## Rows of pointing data
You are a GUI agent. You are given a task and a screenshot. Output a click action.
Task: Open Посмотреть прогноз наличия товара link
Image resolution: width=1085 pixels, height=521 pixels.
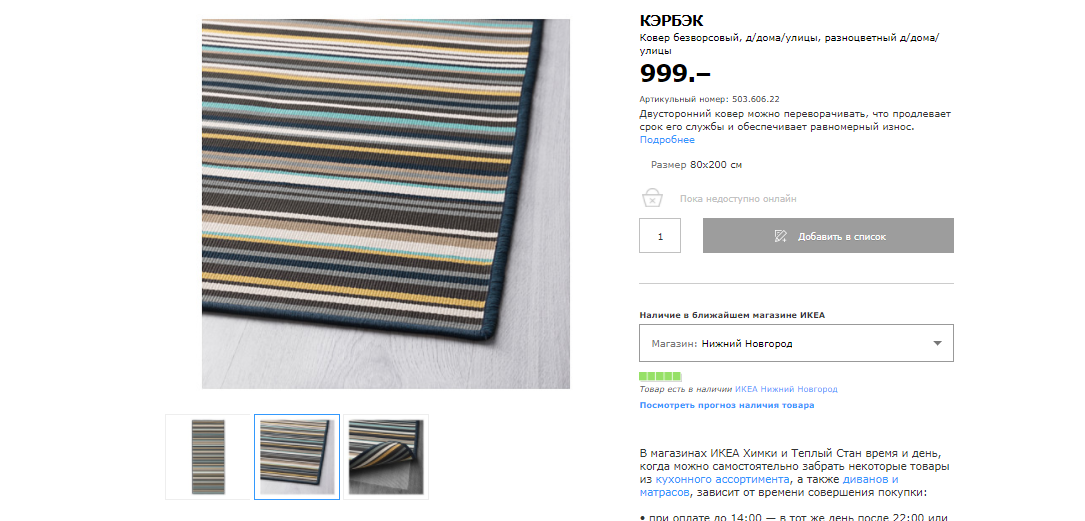(x=727, y=405)
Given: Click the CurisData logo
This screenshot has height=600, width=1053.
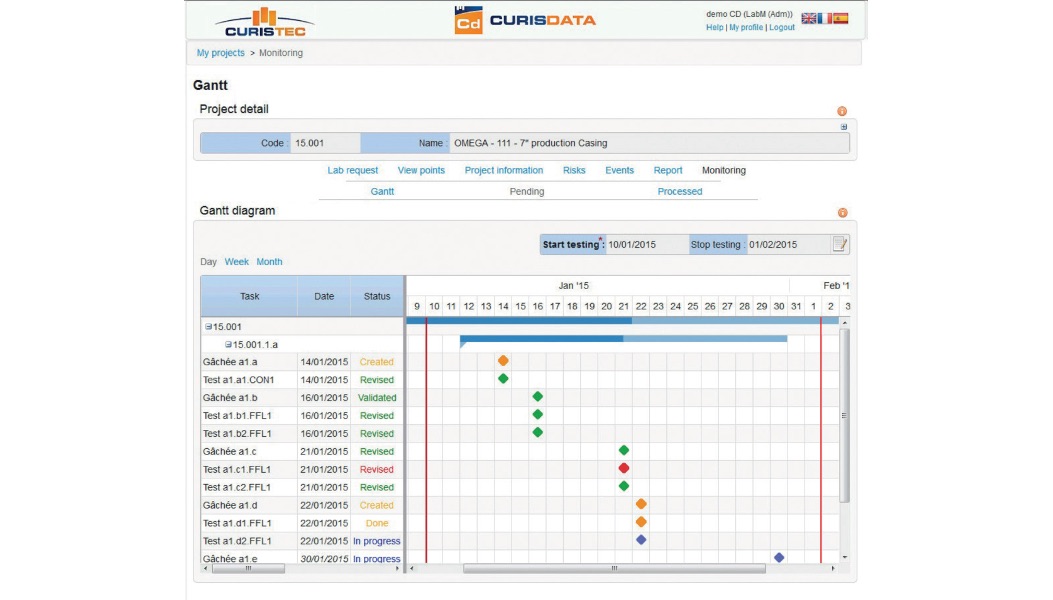Looking at the screenshot, I should 525,20.
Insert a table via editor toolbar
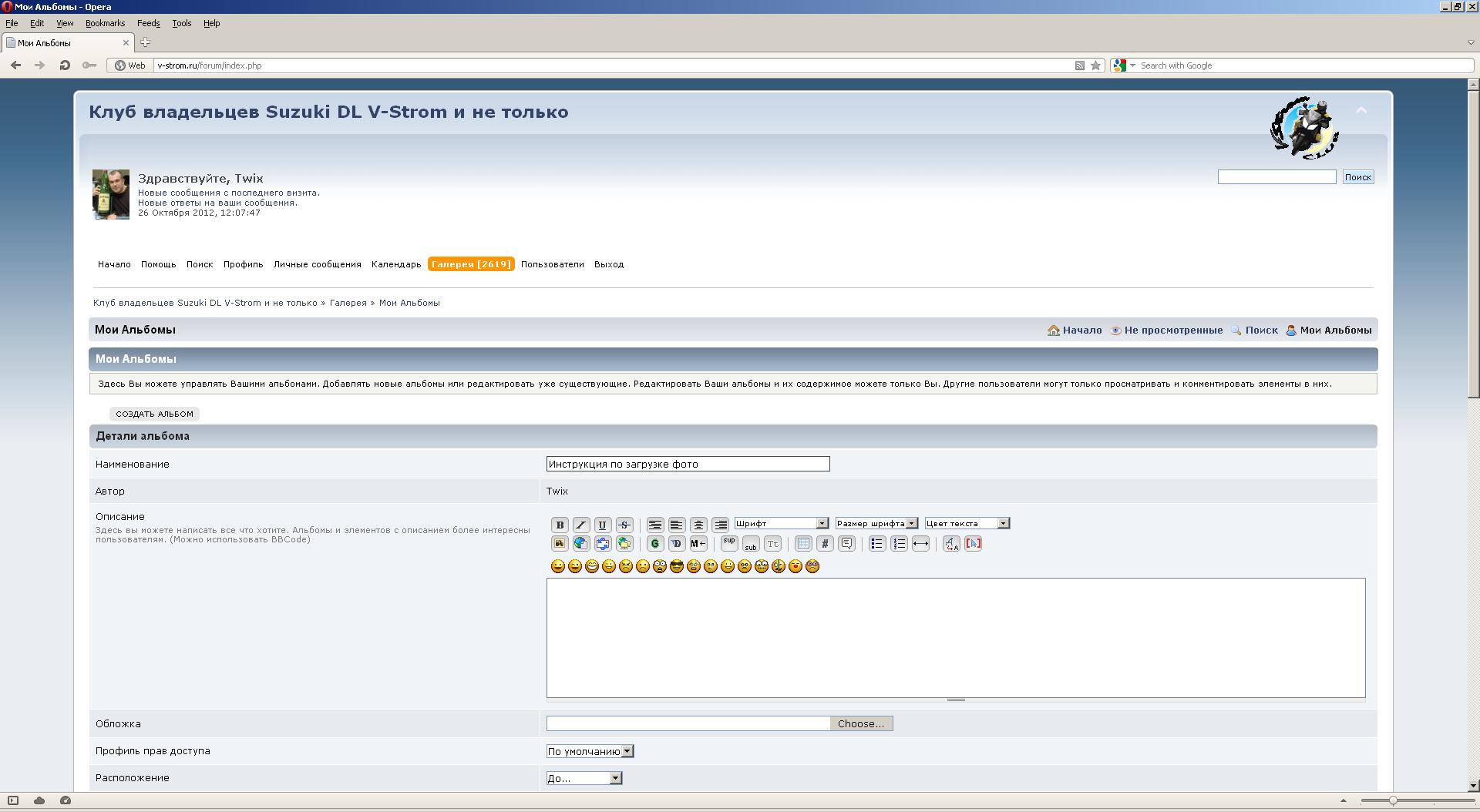Viewport: 1480px width, 812px height. 803,543
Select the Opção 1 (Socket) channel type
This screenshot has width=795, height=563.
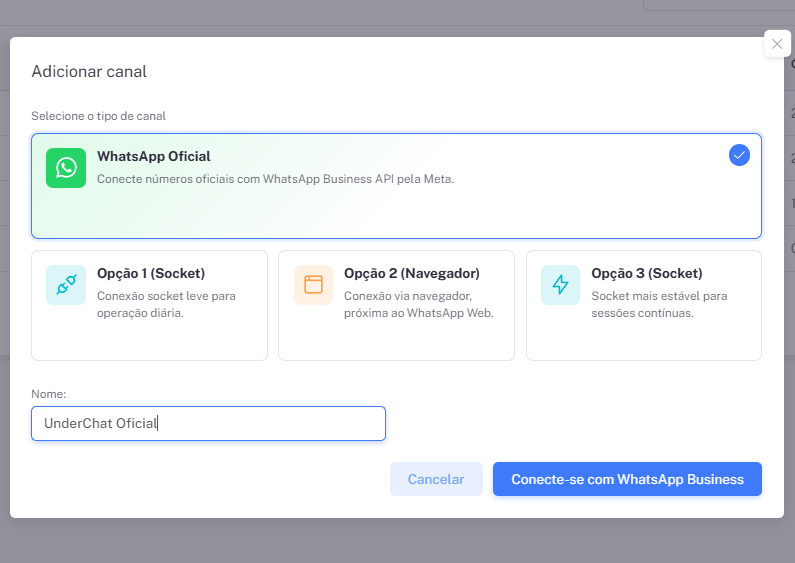click(150, 305)
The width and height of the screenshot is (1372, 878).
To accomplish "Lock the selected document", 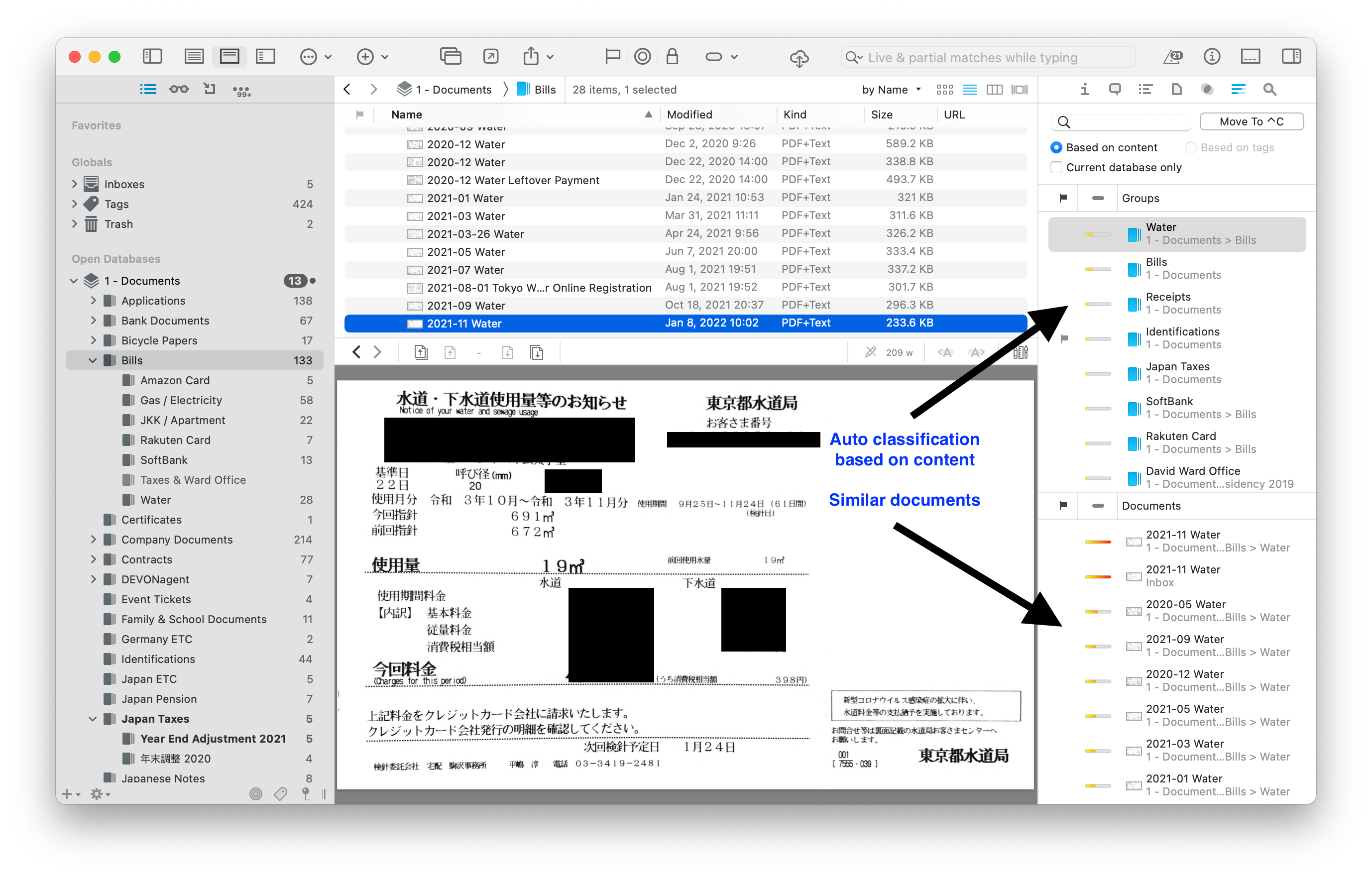I will pyautogui.click(x=673, y=56).
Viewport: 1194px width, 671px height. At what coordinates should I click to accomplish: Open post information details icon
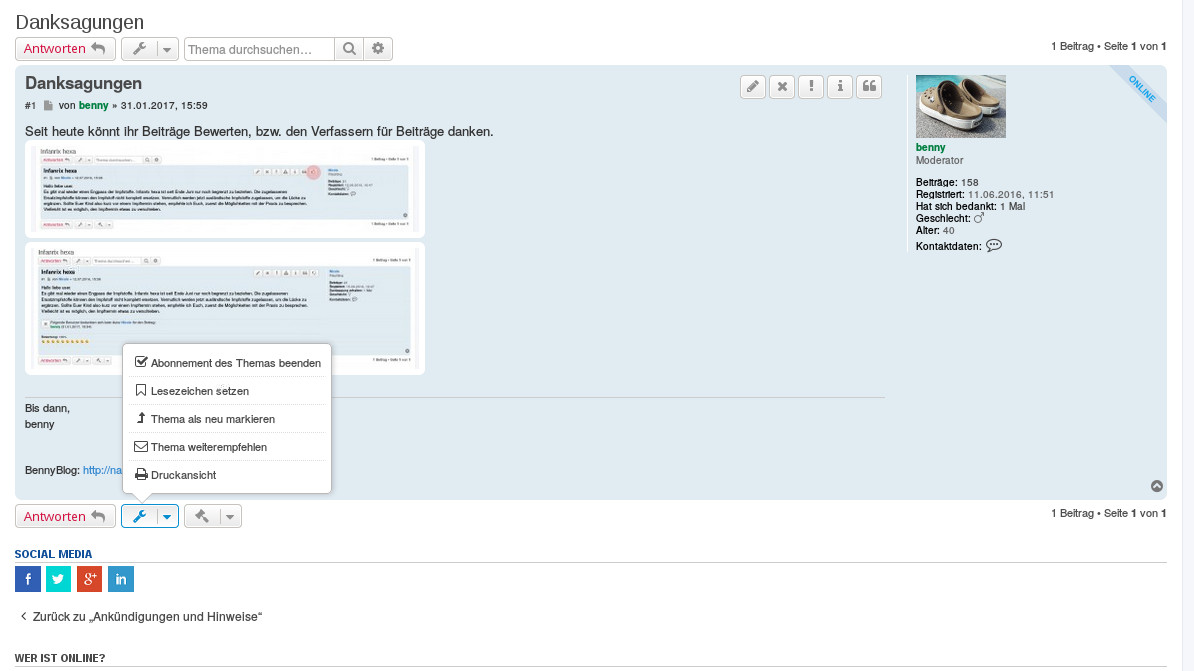(840, 87)
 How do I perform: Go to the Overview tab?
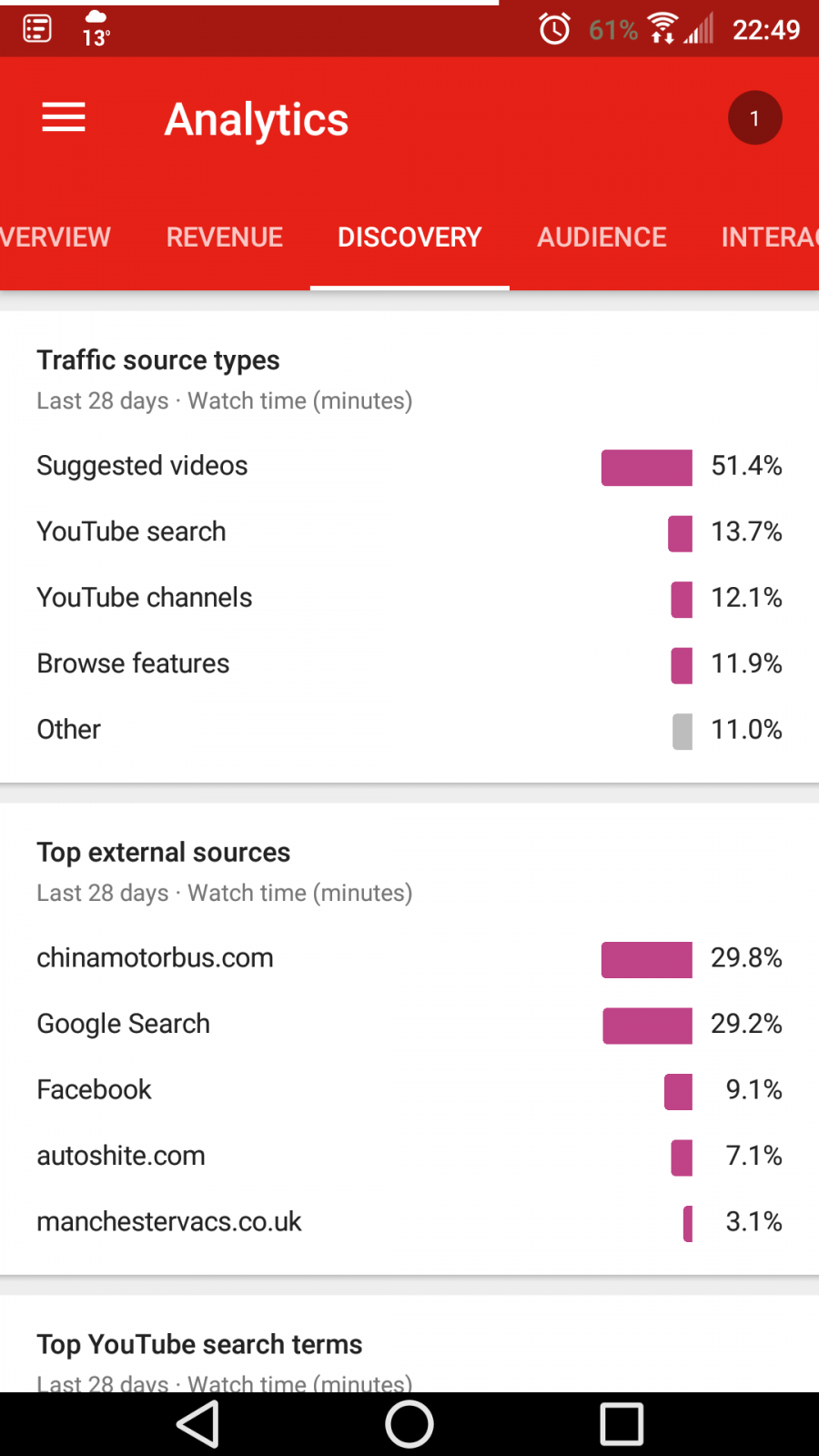56,237
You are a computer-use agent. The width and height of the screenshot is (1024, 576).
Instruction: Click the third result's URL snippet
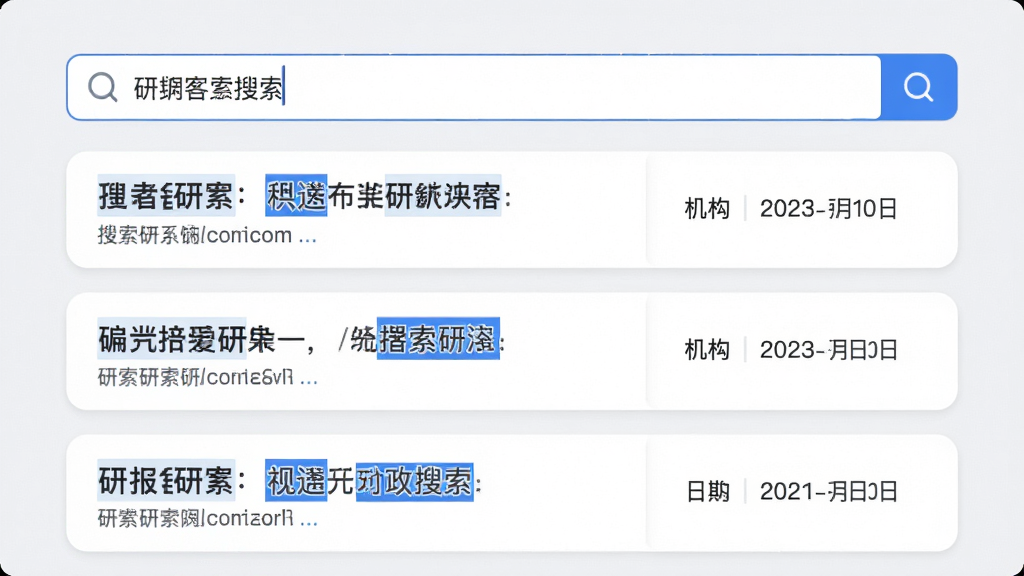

## What you need to do
Starting with the line that contains "Viewport: 1194px width, 671px" and going on through the end of the entries, rewrite those lines with "Overview" replaced by "Summary" and everything else left as it is. Leave the pictures out of your answer.

## Task answer
Viewport: 1194px width, 671px height. At what coordinates should I click to accomplish: Open post information details icon
(840, 87)
 How do I perform: Go to the Summary tab?
56,237
You are a computer-use agent. The width and height of the screenshot is (1024, 576).
Instruction: Click the third result's URL snippet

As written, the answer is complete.